# Passage to read
== == ==

“The first part, a two-hander pregnant with Pinter-esque pauses, manages to convey the numbing repetitiveness and frustration of life with an amnesiac. The second, an inspired absurdist comedy, follows four strangers infected with a mysterious form of aphasia who are quarantined in a No Exit bunker. Literally at a loss for words, they must invent a new language in order to communicate—or to keep from going crazy. Side effects may include hilarity, we are told (it's definitely contagious).”
The Village Voice, 2006
"The dialogue is a slow burn of wit, un-canniness, seduction, and just the right amount of heart-wrenching...[Peter Bean] possesses an unsettling, calm-before-the-storm quality, as well as a muted sensuality, that makes him a fun and unpredictable fixation. If the other offerings of NEUROfest are as novel and cerebral as Strangers and Linguish, one might be obligated to make repeat visits."
"NEUROfest's presentation of Strangers and Linguish has captivated me to the point where I'm gunning to buy a NeuroPass. Strangers...is an extremely well-acted and poignant study of amnesia but Linguish - a witty look at aphasia (the fascinating, terrifying neurological condition that robs one's ability to use language) - is the real star of the twin performances. The play is worth seeing for the brilliant ensemble alone, but the inventive bit of scientific license that describes the disease as an insidious virus is really what makes this show remarkable. "

== == ==

(Dataset items)
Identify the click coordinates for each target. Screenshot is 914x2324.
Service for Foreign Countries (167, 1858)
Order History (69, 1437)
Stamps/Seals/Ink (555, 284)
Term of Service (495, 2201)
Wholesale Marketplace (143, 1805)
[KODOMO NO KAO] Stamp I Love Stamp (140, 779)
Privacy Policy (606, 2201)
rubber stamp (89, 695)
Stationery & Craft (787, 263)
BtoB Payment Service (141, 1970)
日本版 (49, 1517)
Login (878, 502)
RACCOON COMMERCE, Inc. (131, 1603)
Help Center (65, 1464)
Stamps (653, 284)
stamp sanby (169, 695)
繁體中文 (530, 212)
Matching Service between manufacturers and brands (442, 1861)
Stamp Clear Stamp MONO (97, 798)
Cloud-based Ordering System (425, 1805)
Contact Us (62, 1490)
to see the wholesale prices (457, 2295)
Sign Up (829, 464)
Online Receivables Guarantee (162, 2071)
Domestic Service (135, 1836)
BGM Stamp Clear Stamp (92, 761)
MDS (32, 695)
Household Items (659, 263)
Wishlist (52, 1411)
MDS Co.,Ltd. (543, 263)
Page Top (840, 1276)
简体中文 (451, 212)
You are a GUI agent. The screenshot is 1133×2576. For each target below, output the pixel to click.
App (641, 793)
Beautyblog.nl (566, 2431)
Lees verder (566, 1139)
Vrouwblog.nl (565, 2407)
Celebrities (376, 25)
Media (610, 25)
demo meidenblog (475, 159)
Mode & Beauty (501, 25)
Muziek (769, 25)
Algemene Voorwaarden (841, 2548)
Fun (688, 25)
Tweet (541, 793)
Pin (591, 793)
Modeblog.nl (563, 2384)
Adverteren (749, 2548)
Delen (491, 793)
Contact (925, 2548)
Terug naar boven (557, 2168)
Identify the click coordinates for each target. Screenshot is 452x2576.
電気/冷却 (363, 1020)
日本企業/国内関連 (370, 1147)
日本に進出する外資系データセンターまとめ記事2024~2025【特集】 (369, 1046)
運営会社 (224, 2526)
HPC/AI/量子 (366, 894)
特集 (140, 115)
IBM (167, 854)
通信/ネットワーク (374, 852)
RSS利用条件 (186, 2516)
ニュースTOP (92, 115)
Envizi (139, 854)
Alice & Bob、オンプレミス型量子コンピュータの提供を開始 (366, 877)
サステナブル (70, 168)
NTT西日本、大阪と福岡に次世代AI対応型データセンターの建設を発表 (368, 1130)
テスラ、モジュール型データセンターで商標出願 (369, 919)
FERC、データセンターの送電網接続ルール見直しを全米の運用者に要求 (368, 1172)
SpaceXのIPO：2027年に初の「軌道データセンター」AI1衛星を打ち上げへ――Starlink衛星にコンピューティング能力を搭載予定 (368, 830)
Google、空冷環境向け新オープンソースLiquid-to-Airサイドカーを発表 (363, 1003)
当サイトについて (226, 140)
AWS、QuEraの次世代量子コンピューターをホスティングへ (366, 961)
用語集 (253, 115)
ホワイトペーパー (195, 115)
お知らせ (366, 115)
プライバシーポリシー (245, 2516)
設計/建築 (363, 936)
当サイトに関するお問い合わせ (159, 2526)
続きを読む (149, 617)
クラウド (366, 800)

== == ==

# Work instruction 1
Find every distinct word in the reviews of Strangers and Linguish that begins with "neuro" in any capitalization, and list them.
# Work instruction 2
Carry on the reviews of Strangers and Linguish, starting after their last sentence.

# Expected output 1
NEUROfest, NeuroPass, neurological

# Expected output 2
"Touching, stark, and entirely unsentimental, Strangers is a smart, mature, highly effective one-act drama. Peter Bean gives one of his trademark excellent performances...Nancy Nagrant does excellent work as Sylvia, serving as both our guide into Richard's muddied consciousness as well as our surrogate...Josephine Cashman is luminous and warm as a psychologist...Both plays are neatly staged by Einhorn and feature effective production values"
"It is unique to find a complete ensemble performing at such an extraordinary level of skill. "
"Edward Einhorn combines Beckett's absurd landscape with Mac Wellman's verbal Cuisinarting, and Oliver Sacks' ruminations into neuro-dysfunctions for his oddly entertaining foray into aphasia, euphoria, and euphony."
The Village Voice, 1997
"A well-written, well-acted meeting of Kafka and Oliver Sacks."